┌─ TEXT SECTION

Bitcoin Realized vs. Unrealized PnL – What’s the Difference?
- What is Unrealized PnL: Let’s say you bought shares and keep holding the shares when the price go up, your profit is said to be “unrealized,” as it only exists on paper.
- What is Realized PnL: Once you sell the shares, any profit or loss you make on the investment becomes a realized profit or loss.
One of the most important aspects of investing in or trading cryptocurrencies is understanding the difference between realized and unrealized profits and losses (PnL). Firstly, because they have implications on how much you actually gain or lose on your cryptocurrency transactions, but secondly, because of potential tax obligations as well.
Where Does Realized vs. Unrealized PnL Come From?
The concept of realized and unrealized PnL in cryptocurrencies is based on the same principles used for stocks, shares, or commodities. To explain it, let’s first consider trading or investing in company stocks.
what is an unrealized p&l?
Let’s say you bought ten shares of Tesla for $500 each or a total investment of $5,000. The share price then goes up by $50. Your investment is now worth $5,500. As long as you keep holding the shares, your profit is said to be “unrealized,” as it only exists on paper.
Similarly, if the share price goes down by $50, your Tesla investment will now be worth $4,500, which is an unrealized loss as long as you’re still holding the shares.
what is a realized p&l?
Once you sell the shares, any profit or loss you make on the investment becomes a realized profit or loss.
Most importantly, as a general rule, unrealized gains and losses don’t trigger a taxable event. When you sell assets for a profit, it can be subject to capital gains tax, depending on the jurisdiction. When you sell at a loss, it may also be possible to deduct the capital loss from your tax obligation.
So let’s say you sell your Tesla shares while you’re in profit. Assuming capital gains tax applies, then it would be levied only to your $500 profit. If you sold when the price was down, you’d be able to apply a tax deduction based on the $500 loss that you could offset against other gains.
Realized vs. Unrealized PnL in Bitcoin
Cryptocurrencies are a little more complicated than shares due to the variable ways they’re treated for tax purposes in different jurisdictions.
Furthermore, share transactions are relatively straightforward because shares aren’t tradeable between one another. Using the example above, if you wanted to swap your Tesla stocks for Apple stocks, you’d have to sell your Tesla stocks for cash and then use the proceeds to buy shares in Apple.

└─

Continue the text on realized and unrealized PnL in Bitcoin from the point where it stops.

┌─ MATERIAL PROVIDED

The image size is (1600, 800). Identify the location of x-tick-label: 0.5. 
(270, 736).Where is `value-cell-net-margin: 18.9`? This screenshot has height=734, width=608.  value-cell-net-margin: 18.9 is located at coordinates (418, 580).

└─

ANSWER SPACE:
Therefore, it’s often the case that trades between cryptocurrencies are considered a realized profit or loss and taxed as such.
Let’s work through a few examples to illustrate how this works in practice.
A Realized Profit from Long-term Buy and HODL
Alice is an investor who adopts a long-term buy and HODL strategy. She bought one BTC for $5,000 using fiat during the 2018 crypto winter. In early 2021, when the price of BTC went up to $58,000, she had an unrealized profit of $53,000. She decided to sell. She wasn’t quite quick enough to catch the peak, but she managed to sell her one BTC for $55,000, making a realized profit of $50,000.
In this straightforward case, assuming Alice is subject to capital gains tax, it would be calculated based on $50,000 (her realized profit).
A Realized Profit from Short-term Trading
Bob is a trader who speculates on the short-term volatility of cryptocurrencies. Bob buys one BTC for $5000. The next day, BTC’s value against ETH goes up, so Bob decides to take advantage. He trades his one BTC for $8,000 worth of ETH. However, it was a bad move as ETH prices undergo a correction. The following day, Bob decides to cut his losses and exits his ETH position, trading it for $7,000 worth of USDT.
Although he hasn’t converted any funds back to fiat, the exchanges that Bob made in this sequence are considered realized gains and losses.
By trading his BTC, Bob made a realized gain of $3,000 in the first transaction. Recall he bought BTC for $5,000 and traded for $8,000 worth of ETH. As a realized profit, the $3,000 is subject to capital gains tax.
In the next trade, Bob had a realized loss of $1,000 by selling his $8000 worth of ETH for $7000 worth of USDT. He can offset the tax deduction for the capital loss against his tax obligation on the capital gain.
Learn How to Calculate PnL with This PnL User Guide
How to track your Realized and Unrealized Profits and Losses?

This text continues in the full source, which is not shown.